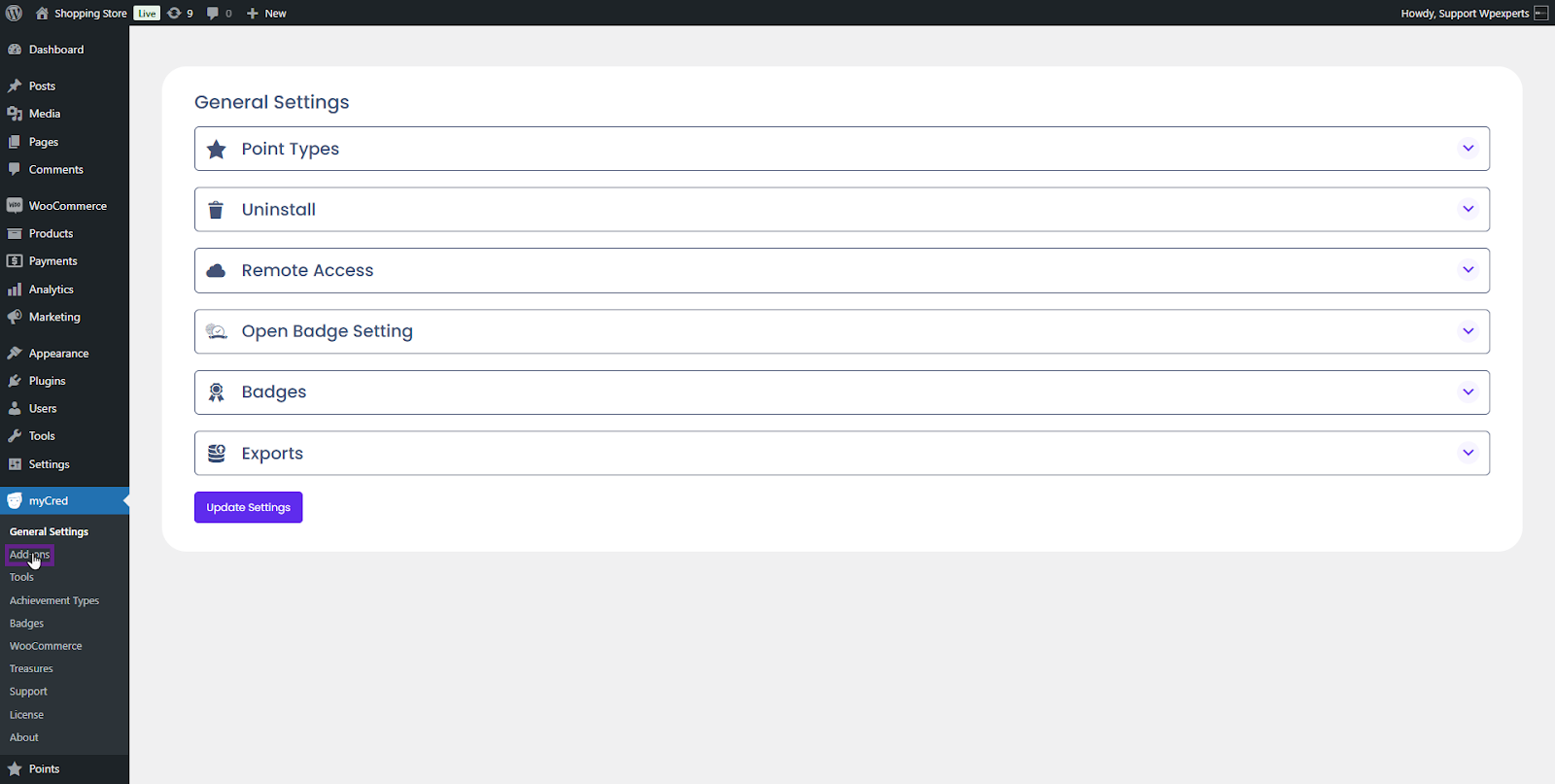Expand the Uninstall section chevron

pos(1468,209)
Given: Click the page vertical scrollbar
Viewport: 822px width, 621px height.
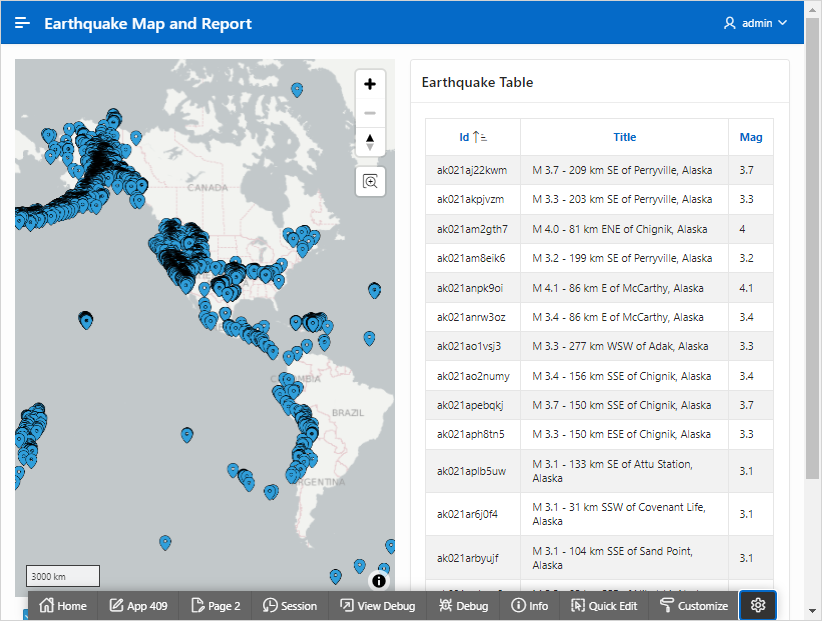Looking at the screenshot, I should point(813,300).
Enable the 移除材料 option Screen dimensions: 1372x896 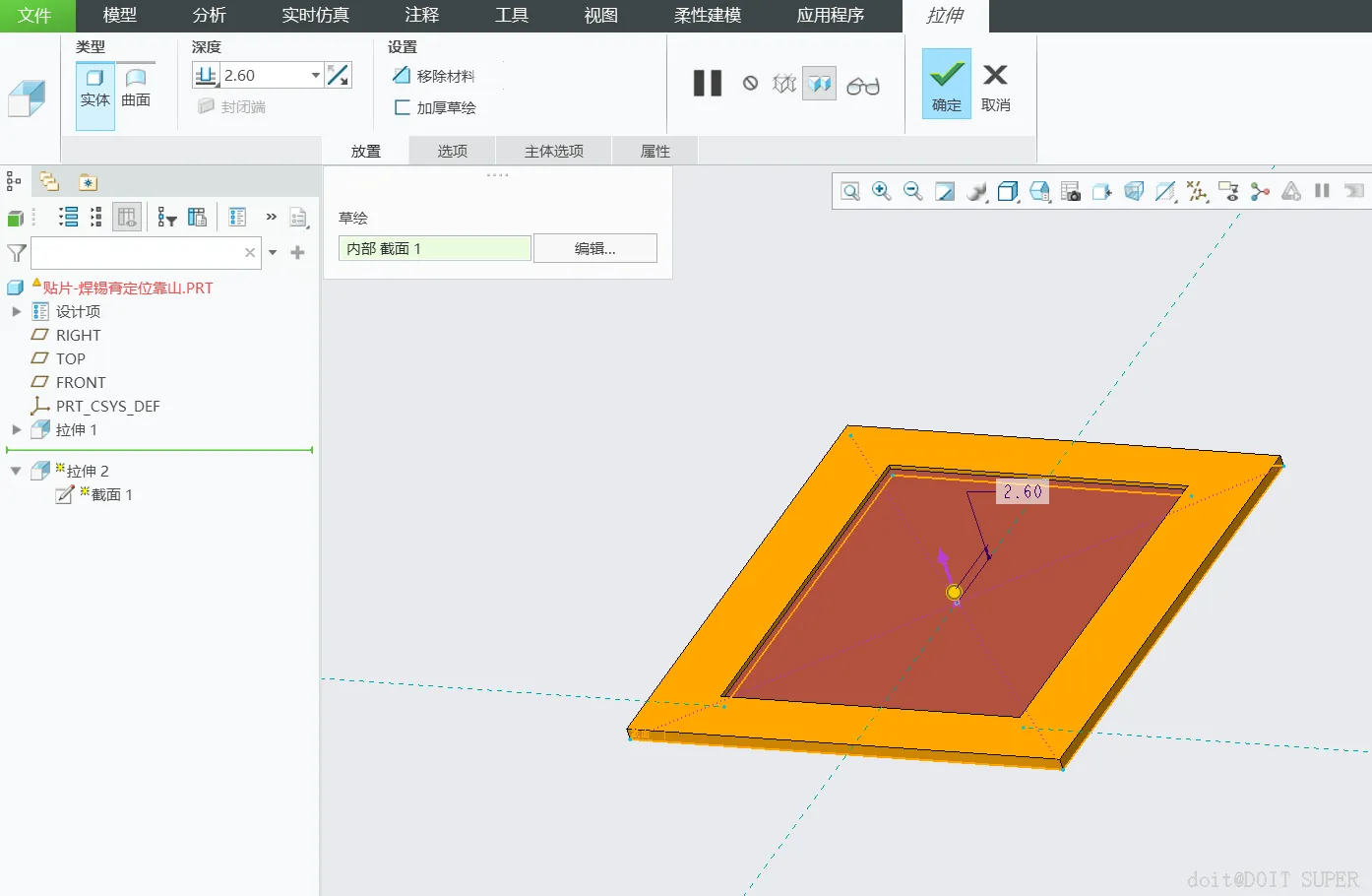click(434, 76)
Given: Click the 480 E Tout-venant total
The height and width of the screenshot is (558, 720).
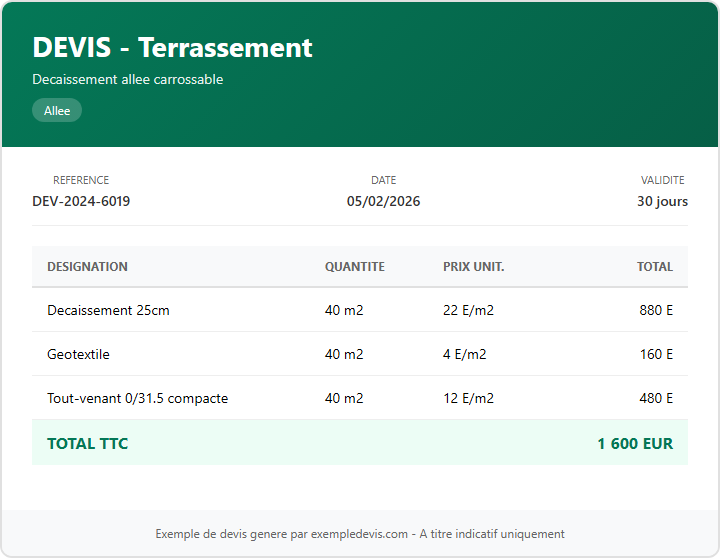Looking at the screenshot, I should (x=656, y=398).
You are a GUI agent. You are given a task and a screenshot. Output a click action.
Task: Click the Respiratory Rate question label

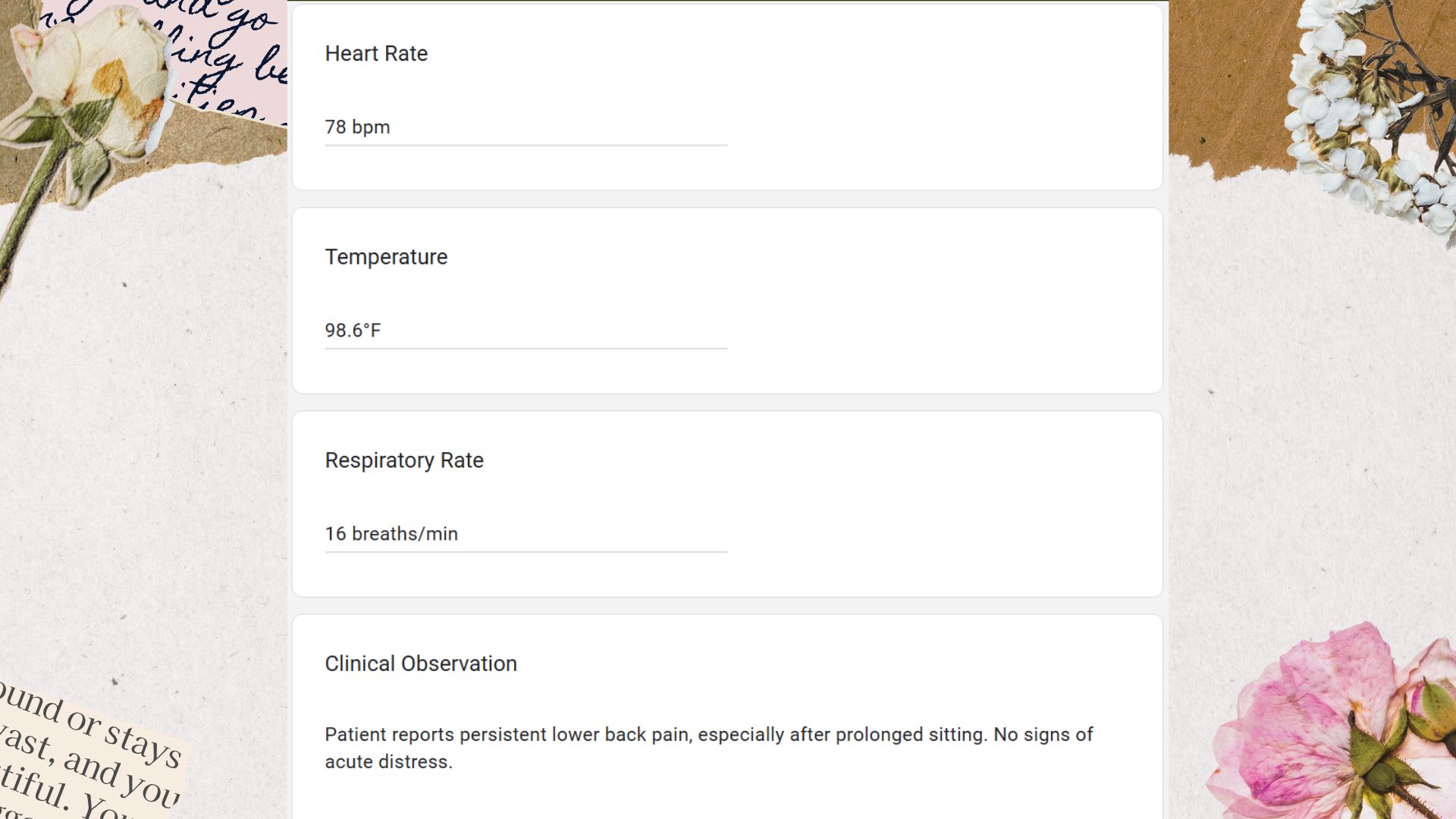[404, 460]
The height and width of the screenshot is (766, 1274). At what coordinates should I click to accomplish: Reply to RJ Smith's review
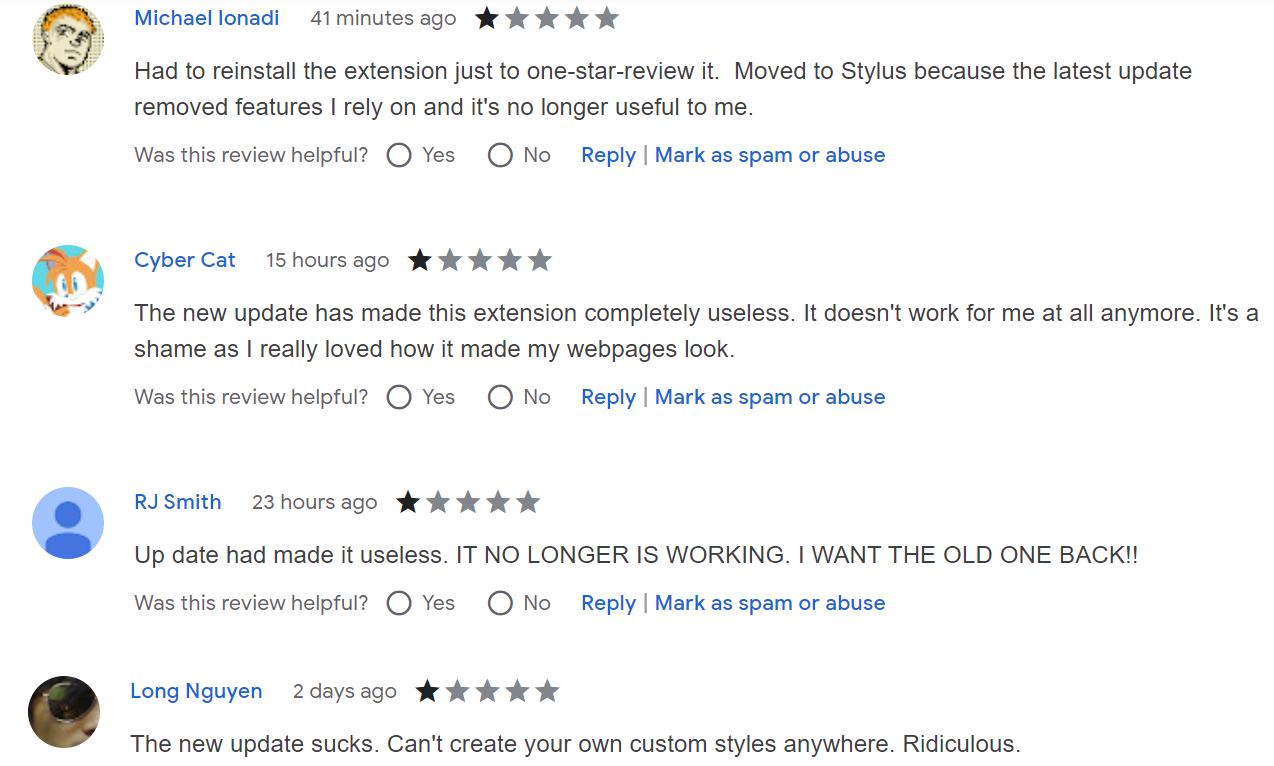[608, 603]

= = = = = = =

**Exercise**
Set out nothing but the lines from the line with "You are a GUI" through the end of the material, reproduced exactly, both ends included, pictures omitted.

**Task result**
You are a GUI agent. You are given a task and a screenshot. Output a click action.
Task: Click the Respiratory Rate question label

[404, 460]
The height and width of the screenshot is (766, 1274). At what coordinates should I click to accomplish: Reply to RJ Smith's review
[608, 603]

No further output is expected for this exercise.